Six weeks post-op, your child will return to Children’s Hospital for an evaluation by a pediatric spine surgeon. During this appointment, your child will have X-rays or other imaging done to assess the spinal alignment and position of the implants.

Most children return to full activity after this visit and are allowed to participate in competitive sports. There are no major restrictions on sports or activities, other than activities that are considered dangerous in general (e.g. sky diving, bungee jumping).

Your child will continue to be assessed every six months for changes in their scoliosis until they finish growing. Children who are growing more rapidly will be X-rayed more frequently to check the status of their curve. Since many patients travel a great distance, it may be possible to obtain X-rays at home and mailed to us in lieu of some of the visits. This can be discussed with your surgeon. The goal is to keep a close watch on the curve while your child is still growing.
In most cases, the implants used in vertebral body tethering do not need to be removed. They will remain in your child’s spine through their lifetime.

Why choose CHOP for VBT surgery?

Our surgeons are among the most experienced surgeons in the country with vertebral body tethering surgery. Children’s Hospital of Philadelphia offers vertebral tethering to qualified candidates as an alternative to traditional scoliosis treatments such as spinal fusion, an open surgery that locks the spine into position and limits the child’s long-term flexibility.

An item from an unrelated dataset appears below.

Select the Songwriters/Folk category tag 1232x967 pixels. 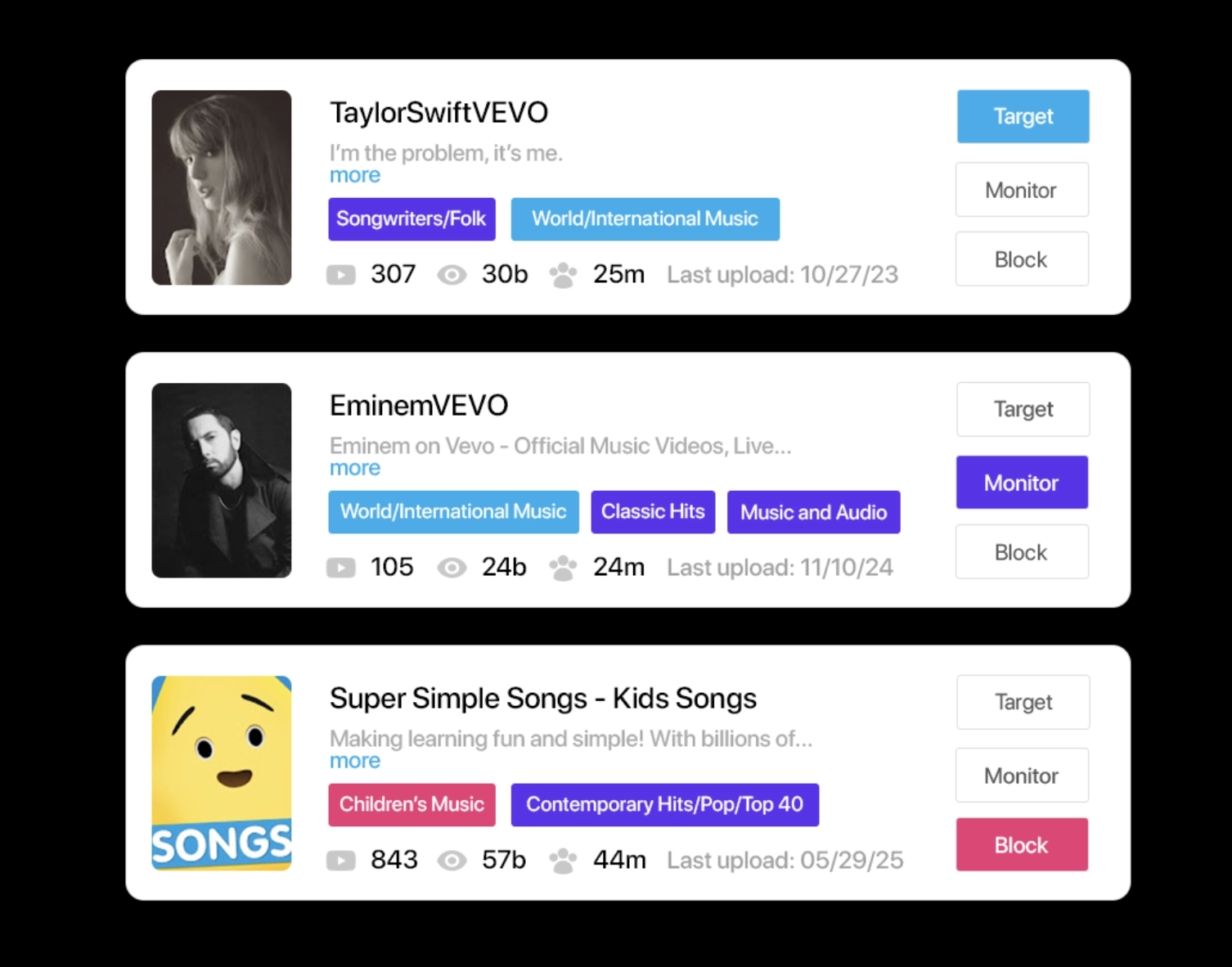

Vertebral body tethering at CHOP is performed by Patrick J. Cahill, MD, one of the nation’s leaders in thoracoscopic fusionless spine surgery, and John M. Flynn, MD, an internationally recognized spine surgeon and chief of CHOP’s Division of Orthopaedics. Dr. Cahill has performed more than 100 thoracoscopic fusionless spine surgeries — which include vertebral body tethering and vertebral body stapling — during the past decade and was the principal investigator for the first FDA-approved trial of vertebral tethering in the United States. Dr. Flynn is the past president of the Pediatric Orthopaedic Society of North America and specializes in pediatric spine surgery.

Families considering vertebral body tethering at CHOP will have access to the Hospital’s multidisciplinary expertise, family-centered care and pediatric orthopaedic care that is among the top ranked programs in the nation, according to U.S. News & World Report's Honor Roll of Best Children’s Hospitals.